**TO BE DONE**
Lay out the lines of the listing below as a JSON list of strings, one string per line, with blank lines left out. Start with the line that contains "778) label: Cloudflare" and go on through the line that contains "69, 912, 77)", including both.

**LISTED RECORDS**
====
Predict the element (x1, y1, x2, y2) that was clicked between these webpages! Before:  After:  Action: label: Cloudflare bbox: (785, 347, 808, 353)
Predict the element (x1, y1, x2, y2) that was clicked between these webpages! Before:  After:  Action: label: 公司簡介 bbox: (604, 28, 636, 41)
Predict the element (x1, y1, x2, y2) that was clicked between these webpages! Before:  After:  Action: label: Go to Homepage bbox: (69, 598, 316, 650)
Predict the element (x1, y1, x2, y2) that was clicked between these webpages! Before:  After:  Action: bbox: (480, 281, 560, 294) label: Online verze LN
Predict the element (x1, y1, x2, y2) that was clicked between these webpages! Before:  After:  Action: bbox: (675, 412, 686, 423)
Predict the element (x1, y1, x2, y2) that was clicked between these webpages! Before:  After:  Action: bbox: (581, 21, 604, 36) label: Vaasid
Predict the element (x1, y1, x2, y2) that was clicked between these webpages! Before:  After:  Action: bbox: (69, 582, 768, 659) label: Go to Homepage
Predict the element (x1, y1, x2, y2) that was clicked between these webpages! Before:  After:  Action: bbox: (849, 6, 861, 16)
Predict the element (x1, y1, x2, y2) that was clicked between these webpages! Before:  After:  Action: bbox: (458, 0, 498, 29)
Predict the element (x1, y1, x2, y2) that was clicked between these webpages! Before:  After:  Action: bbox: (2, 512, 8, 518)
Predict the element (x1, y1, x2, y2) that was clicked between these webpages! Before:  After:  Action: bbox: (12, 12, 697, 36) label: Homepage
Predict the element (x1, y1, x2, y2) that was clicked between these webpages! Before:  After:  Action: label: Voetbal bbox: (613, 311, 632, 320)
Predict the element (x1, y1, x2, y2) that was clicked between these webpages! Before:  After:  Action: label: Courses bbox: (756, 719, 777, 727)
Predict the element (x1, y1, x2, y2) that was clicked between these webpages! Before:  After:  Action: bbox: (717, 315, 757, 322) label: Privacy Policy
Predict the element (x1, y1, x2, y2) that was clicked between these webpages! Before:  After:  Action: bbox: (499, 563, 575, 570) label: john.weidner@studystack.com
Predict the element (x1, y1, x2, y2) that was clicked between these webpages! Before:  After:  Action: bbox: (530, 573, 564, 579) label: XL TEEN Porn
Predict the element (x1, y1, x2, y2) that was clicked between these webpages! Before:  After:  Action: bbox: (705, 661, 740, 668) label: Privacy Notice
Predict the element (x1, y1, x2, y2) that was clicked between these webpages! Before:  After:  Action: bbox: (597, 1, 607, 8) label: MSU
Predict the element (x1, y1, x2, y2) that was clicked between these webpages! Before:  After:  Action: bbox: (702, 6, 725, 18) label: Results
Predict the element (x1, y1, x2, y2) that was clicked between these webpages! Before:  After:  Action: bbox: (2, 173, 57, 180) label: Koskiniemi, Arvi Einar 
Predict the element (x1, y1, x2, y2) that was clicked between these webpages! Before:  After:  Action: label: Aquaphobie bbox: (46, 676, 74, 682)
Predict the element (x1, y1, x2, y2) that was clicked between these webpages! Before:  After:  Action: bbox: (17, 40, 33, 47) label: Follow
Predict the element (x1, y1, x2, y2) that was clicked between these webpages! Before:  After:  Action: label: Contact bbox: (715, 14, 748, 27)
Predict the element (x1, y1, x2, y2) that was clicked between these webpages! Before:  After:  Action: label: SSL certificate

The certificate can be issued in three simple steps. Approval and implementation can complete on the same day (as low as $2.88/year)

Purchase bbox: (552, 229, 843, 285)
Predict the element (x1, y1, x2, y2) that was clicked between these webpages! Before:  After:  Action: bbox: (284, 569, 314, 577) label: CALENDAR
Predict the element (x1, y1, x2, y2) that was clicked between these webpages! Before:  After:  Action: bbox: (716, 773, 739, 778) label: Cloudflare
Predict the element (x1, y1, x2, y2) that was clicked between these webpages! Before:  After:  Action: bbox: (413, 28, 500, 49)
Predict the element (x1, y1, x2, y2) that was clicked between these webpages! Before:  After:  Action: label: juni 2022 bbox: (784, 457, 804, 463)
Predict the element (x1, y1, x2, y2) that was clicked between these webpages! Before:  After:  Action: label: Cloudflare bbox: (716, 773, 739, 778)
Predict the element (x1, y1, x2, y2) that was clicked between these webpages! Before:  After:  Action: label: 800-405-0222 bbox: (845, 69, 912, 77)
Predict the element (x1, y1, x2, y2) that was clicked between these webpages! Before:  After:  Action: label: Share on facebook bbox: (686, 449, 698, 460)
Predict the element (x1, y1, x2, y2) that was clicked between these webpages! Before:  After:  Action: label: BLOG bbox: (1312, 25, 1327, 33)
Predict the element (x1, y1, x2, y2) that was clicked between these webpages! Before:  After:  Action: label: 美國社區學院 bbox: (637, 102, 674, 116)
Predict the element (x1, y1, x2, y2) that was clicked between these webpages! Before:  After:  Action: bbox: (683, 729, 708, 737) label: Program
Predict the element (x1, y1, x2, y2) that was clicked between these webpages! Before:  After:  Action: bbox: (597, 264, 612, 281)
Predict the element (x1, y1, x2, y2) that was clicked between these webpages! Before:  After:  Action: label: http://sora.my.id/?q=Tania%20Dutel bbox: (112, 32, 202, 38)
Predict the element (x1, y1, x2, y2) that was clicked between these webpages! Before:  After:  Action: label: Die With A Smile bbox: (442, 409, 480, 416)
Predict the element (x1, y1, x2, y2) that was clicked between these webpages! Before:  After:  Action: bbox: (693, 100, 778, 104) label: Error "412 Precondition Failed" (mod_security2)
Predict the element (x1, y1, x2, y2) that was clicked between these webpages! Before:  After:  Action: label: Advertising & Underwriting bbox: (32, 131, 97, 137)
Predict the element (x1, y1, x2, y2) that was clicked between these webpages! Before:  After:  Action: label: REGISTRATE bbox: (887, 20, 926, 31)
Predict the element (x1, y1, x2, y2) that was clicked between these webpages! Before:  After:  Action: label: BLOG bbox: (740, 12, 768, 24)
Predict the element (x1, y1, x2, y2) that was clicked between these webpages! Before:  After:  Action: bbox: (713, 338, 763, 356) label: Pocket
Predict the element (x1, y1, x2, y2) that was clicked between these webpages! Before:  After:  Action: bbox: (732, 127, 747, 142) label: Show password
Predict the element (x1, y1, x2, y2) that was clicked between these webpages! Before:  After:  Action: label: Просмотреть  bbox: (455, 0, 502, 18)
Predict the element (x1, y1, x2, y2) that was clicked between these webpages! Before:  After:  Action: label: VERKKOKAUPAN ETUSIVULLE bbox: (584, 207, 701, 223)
====
**RESULT FOR THIS TASK**
[
  "Predict the element (x1, y1, x2, y2) that was clicked between these webpages! Before:  After:  Action: bbox: (716, 773, 739, 778) label: Cloudflare",
  "Predict the element (x1, y1, x2, y2) that was clicked between these webpages! Before:  After:  Action: bbox: (413, 28, 500, 49)",
  "Predict the element (x1, y1, x2, y2) that was clicked between these webpages! Before:  After:  Action: label: juni 2022 bbox: (784, 457, 804, 463)",
  "Predict the element (x1, y1, x2, y2) that was clicked between these webpages! Before:  After:  Action: label: Cloudflare bbox: (716, 773, 739, 778)",
  "Predict the element (x1, y1, x2, y2) that was clicked between these webpages! Before:  After:  Action: label: 800-405-0222 bbox: (845, 69, 912, 77)"
]